Research Science and Technology

Research explores how the brain functions

Brian Anwari, clinical associate professor, can answer many questions about how our brains work.
Brian Arwari and Gabi Aklepi
Gabi Aklepi and Brian Arwari photographed in the neurocognitive lab in the Department of Kinesiology and Sport Sciences. 

What does each part of the brain do and why?

Can we communicate with a patient in a coma?

How does continual cell phone screen-time affect us?

These are the kind of questions that Brian Arwari ponders every day. A cognitive psychologist by training, he leads the neurocognitive lab in the Department of Kinesiology and Sport Sciences of the University of Miami School of Education and Human Development, where he is a clinical associate professor.

The lab runs tests on the human brain and explores the relationship between exercise and cognition, as well as how the brain functions under various circumstances. Using electroencepholography technology, Arwari and his team can get a fully detailed map of the brain and its functions.

“When you think of an EEG cap scanning the brain, you think of squiggly lines or ink on paper,” said Arwari. “But we get more than that. We get brain maps.”

Those maps tell stories. Different color ripples signal brain activities. Brain waves expanding from a position on the scalp show that the brain is reacting to something. This can be crucial in the diagnosis of many conditions.

In an ongoing study that Arwari is carrying out in conjunction with University neurologists Dr. Kristine O’Phelan and Dr. Ayham Alkhachroum at Jackson Memorial Hospital, the team is measuring different sounds and words to determine if they can predict whether the patient will have a higher chance of waking up from a comatose state.

“The most important question for a family member of a comatose patient is: ‘Will they wake up?’,” said O’Phelan. “This research is really important, because it allows us to study a patient in the first few days after they became comatose. We are looking at a patient in a time period in which we are making decisions about life support.”

In the past, O’ Phelan said, doctors approached coma patients and talked to them and sometimes gave them a “painful stimulus” to see if they reacted. Often, if the patient did not physically react, it was assumed that there was no response produced by their brain or that there was very little activity in the brain.

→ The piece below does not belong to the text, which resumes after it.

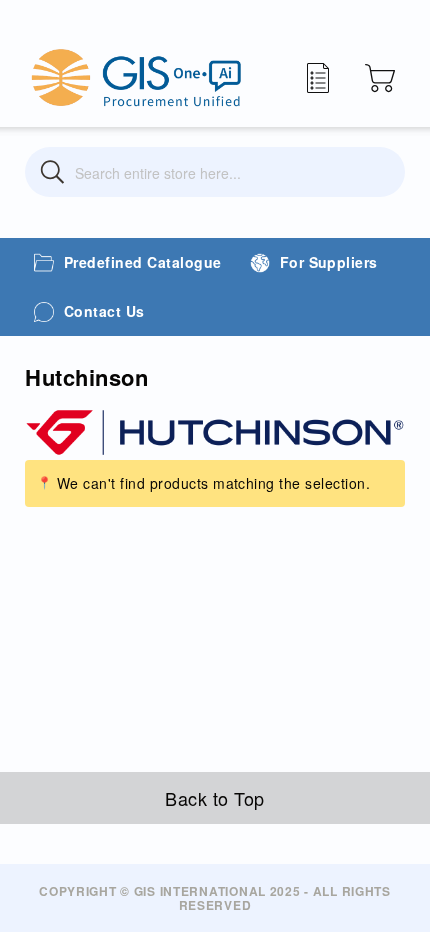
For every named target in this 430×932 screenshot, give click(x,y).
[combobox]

“But these tests give us a glimpse into the brain activity of a patient that is otherwise not responding,” O’Phelan pointed out. “So, if there is something, we can do in the first two weeks. Then it will be a game changer.”

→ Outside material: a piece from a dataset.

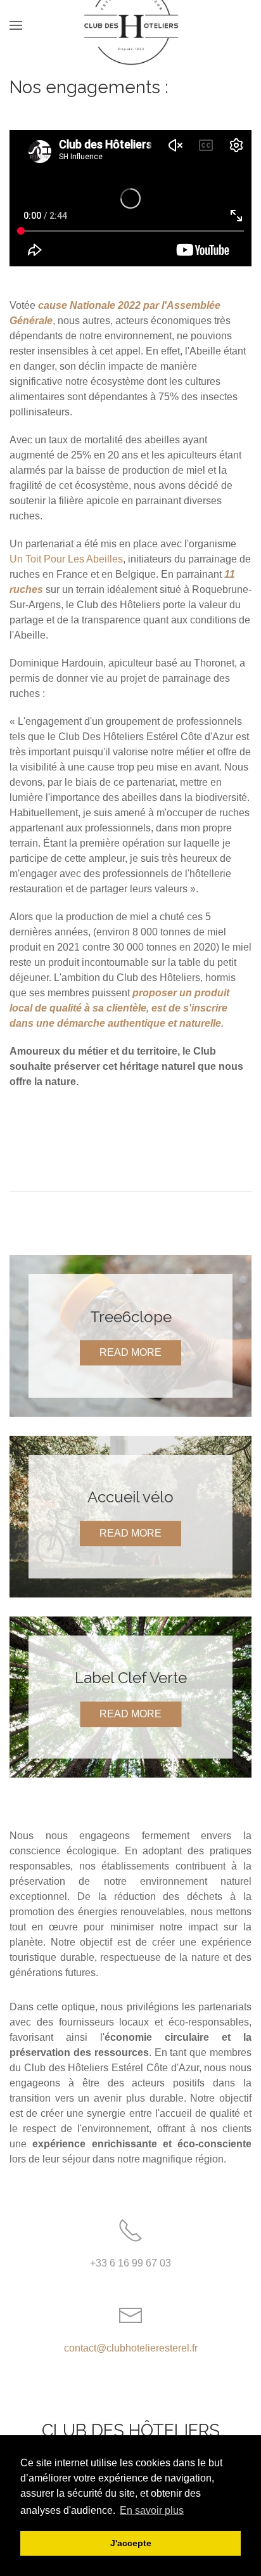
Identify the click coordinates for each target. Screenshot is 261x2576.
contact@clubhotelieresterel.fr (131, 2348)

In this study, the patient wears a cap with attached electrodes that allows for brain mapping. The patient is exposed to different sounds. In some cases, when the sounds are even and melodious, the brain scan is steady. If a jarring sound is introduced, some of the patient’s brain scans show a marked change.

This signals that the patient can hear and that the brain is processing stimuli. And it may be an indication that there is a good chance the patient will come out of the coma, explained Arwari. In one of the tests used to gauge whether the patient understands verbal communication, the patient in a coma is given two sentences with different last words.

The first one makes sense: “In the morning, I drink coffee.”

The second one does not: “In the morning, I drink shoes.”

If the brain scan shows major changes, the patient may be cognizant that the second sentence is not correct. It may also indicate that the brain is functioning at a higher level than previously assumed.    

The experiment, called Biomarkers of Consciousness Recovery, has just begun and will continue for the following six months.  

Other lab studies aim to learn how the brain reacts to new technology. Gabi Aklepi, a 2020 graduate of the School of Education and Human Development, worked as a research assistant at the lab for four years. She is now a first-year medical student at the Leonard M. Miller School of Medicine.

In a recent study, she helped create programs to assess the relationship between cognition and screen time use on an Apple iPhone.

The assessment became easier after Apple started issuing records of screen time data on a daily and weekly basis through their iOS, she said.

Initial lab tests indicated that extended exposure to screen time would mostly affect working (short-term) memory. The lab was set up to conduct a more extensive run of tests to explore this when the pandemic hit, and the testing was stopped.

“But it is very important to test the effects of screen time,” said Aklepi. “We now have an entire generation on their phone a lot. And it is imperative that we assess the effects this causes because maybe any serious effects could be prevented.”